OpenNMS checked a lot of these boxes. It was (mostly) java, so we could run it on our Sun hardware. OpenNMS was already running in environments an order of magnitude larger than ours. It had a lot of the enterprise level features absent from other Open Source products. There were documents available on the Internet [1],[2] that pointed to its extensibility. It was based on a lot of familiar components (tomcat, postgres, rrdtool). Finally, in Open Source terms, it was a relatively mature product.
We took a cautious approach deploying OpenNMS.
Simplest to replace, and therefore first to go were the existing network monitoring products. Only after a month of parallel running with OpenNMS did we decommission our existing solutions.
Second to go were the diverse collection of emails that were sent by applications or batch jobs. We replaced the destination email addresses with some mailboxes that delivered the notifications directly into OpenNMS. This turned out to be a bigger win than we'd expected. By having a central point where application alerts could be received and processed, we revealed hidden issues with applications that had existed for weeks or months.
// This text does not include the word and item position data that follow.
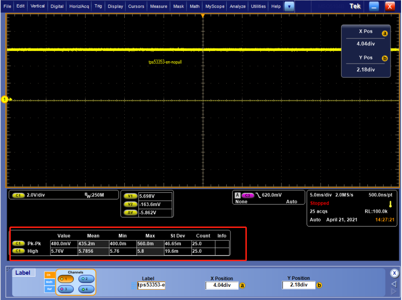Select channel 2 in Channels group
Screen dimensions: 402x300
click(86, 279)
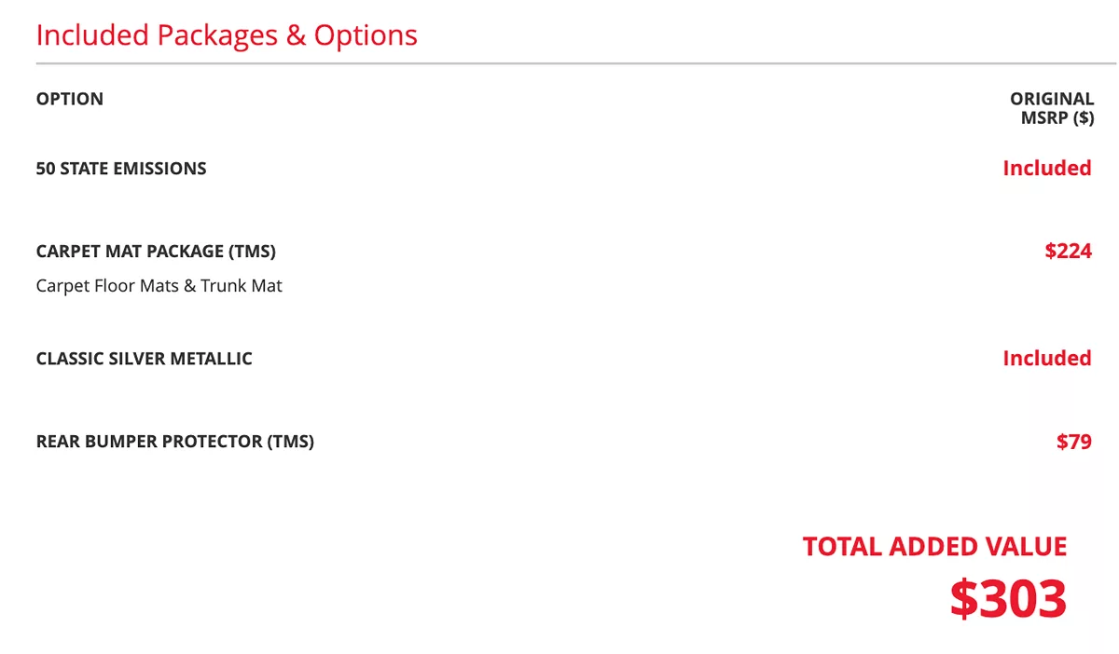Select the CARPET MAT PACKAGE (TMS) row label
Image resolution: width=1119 pixels, height=654 pixels.
coord(156,252)
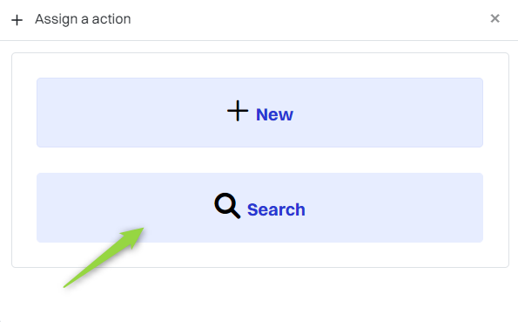Click the plus icon inside New button

pyautogui.click(x=238, y=111)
This was painful at first. The respective teams were often uncomfortable in having their problems aired to the world. Once we started to address these problems, however, and the frequency of the alerts started to reduce, we started to see real benefits. The operations team had a single console to monitor applications, and we could reduce the number of application support staff on call.
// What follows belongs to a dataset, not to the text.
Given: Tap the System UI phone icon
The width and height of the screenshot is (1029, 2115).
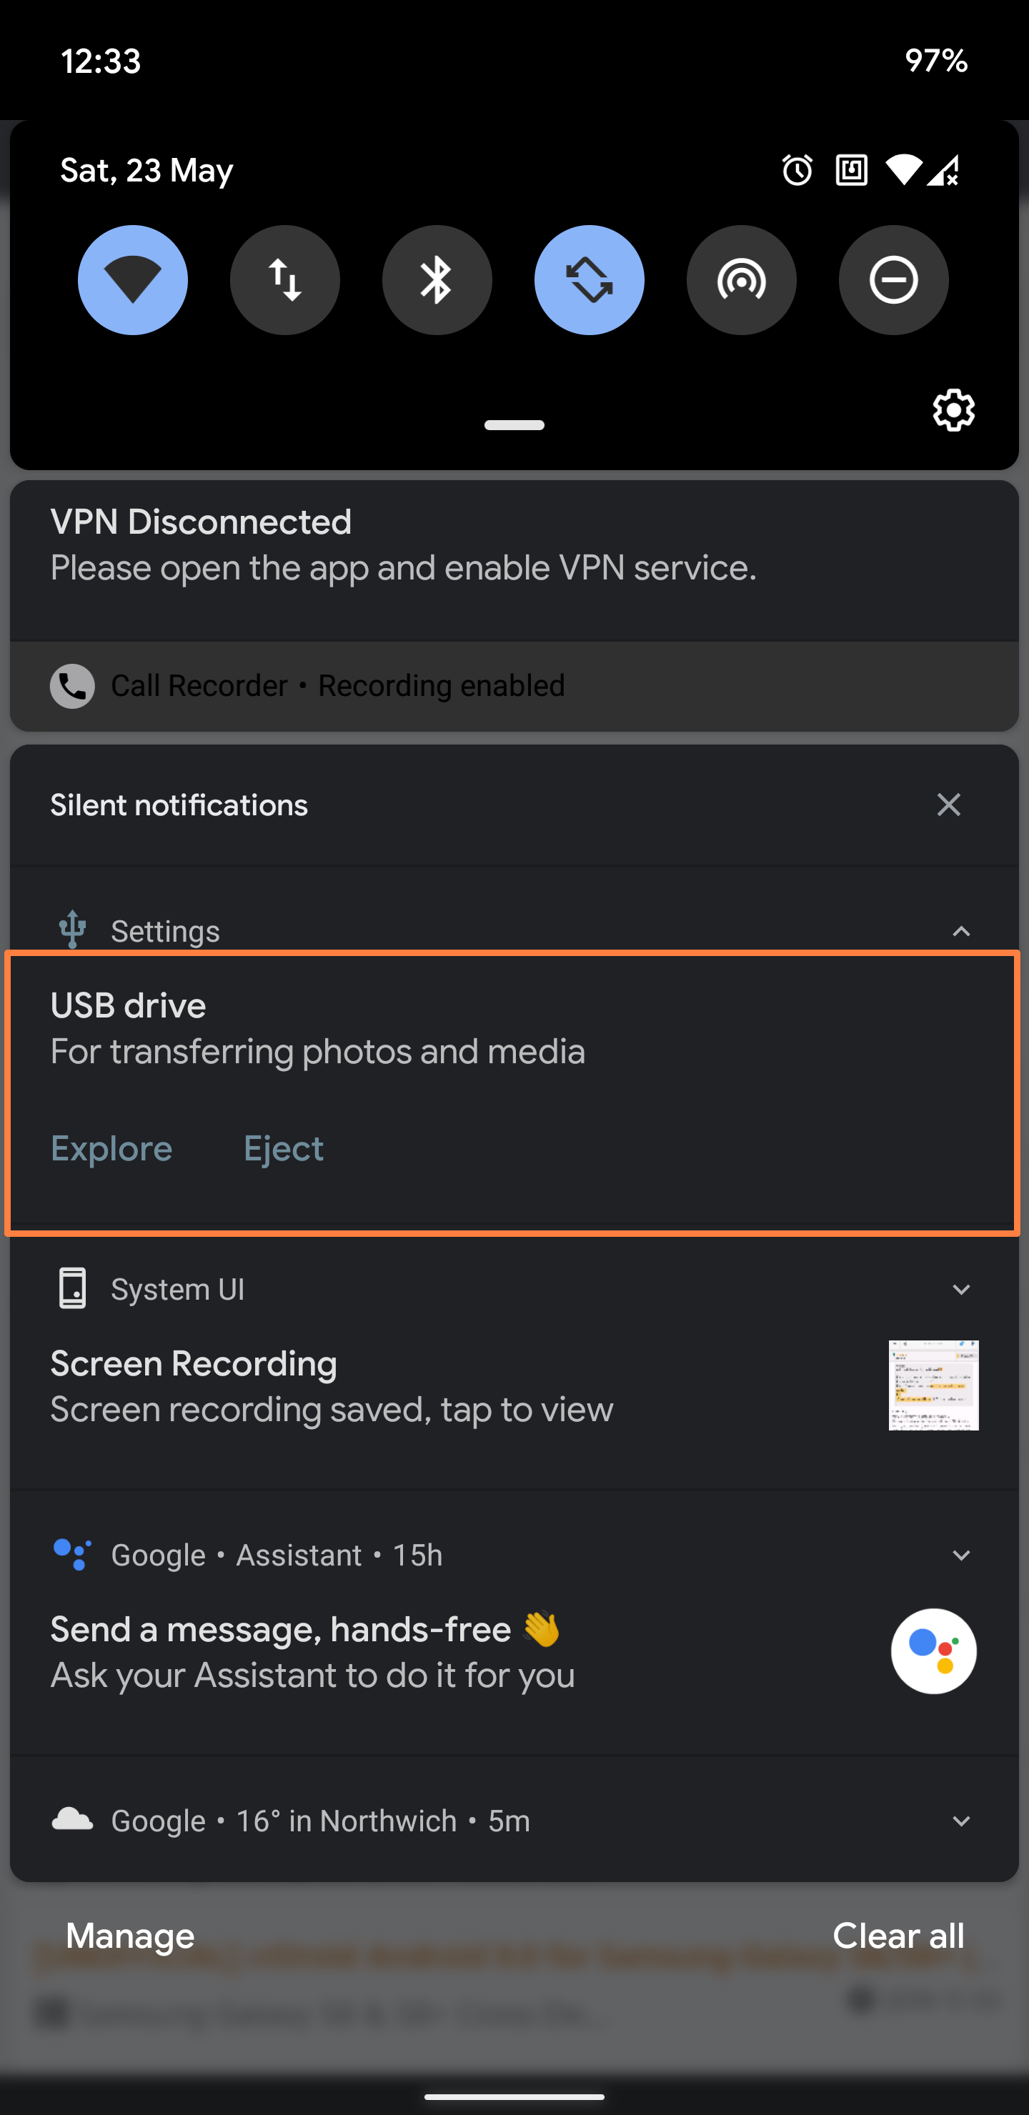Looking at the screenshot, I should click(72, 1288).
The next target was system performance data collected by our existing tools. That which could be readily moved into OpenNMS went quickly. Platform specific data collectors (such as those which collected from Microsoft hosts using WMI) had any important alerts channeled in to OpenNMS.
Our current focus, now that we believe our OpenNMS installation is mature, is back in application space. We are extending the end-to-end monitoring capabilities of OpenNMS to our web services providers. We are also starting to use it to retrieve instrumentation data directly from applications themselves, as well as their hosts.
Did We Meet Our Requirements?
Here's how things shook out:
Platform independence: Yes. OpenNMS can run on spare hardware. But it's not a good idea. A year after our first rollout of OpenNMS, we moved from a shared SUN Ultrasparc 2 machine to a dedicated dual Xeon machine running RedHat Advanced Server.
Performance: Yes. We are comfortable in that there will always be users pushing the scalability of OpenNMS much harder than we are.
Enterprise Level Features: A cautious yes. OpenNMS met our initial requirements, but also quickly highlighted new ones. Some customers are never satisfied.
Rationalize Support Roles: Yes. OpenNMS is now the single point for the distribution of all actionable network, server and application events. This does need to be constantly policed, to ensure that non-standard notification paths do not creep in again.
Reduce Tasks: A cautious yes. In general, the operator's load has lessened, if only because it has reduced the numbers of open windows on their desktops.
Extensibility: Yes. OpenNMS has proved to be highly extensible.
Low cost of entry: We deployed OpenNMS with minimal capital outlay. We believe that the subsequent people based operational costs have been roughly equivalent to those of a commercial solution.
Longevity: We seem to have backed a product with "legs." The mailing lists [3] are as busy as ever and new features are being added to OpenNMS faster than we can make use of them.
The "sweet spot" for OpenNMS seems to be about as wide as any Open Source solution and getting bigger by the month. We look forward to enhancements in the web user interface, a new JMX based data collector and support for event correlation in the near future.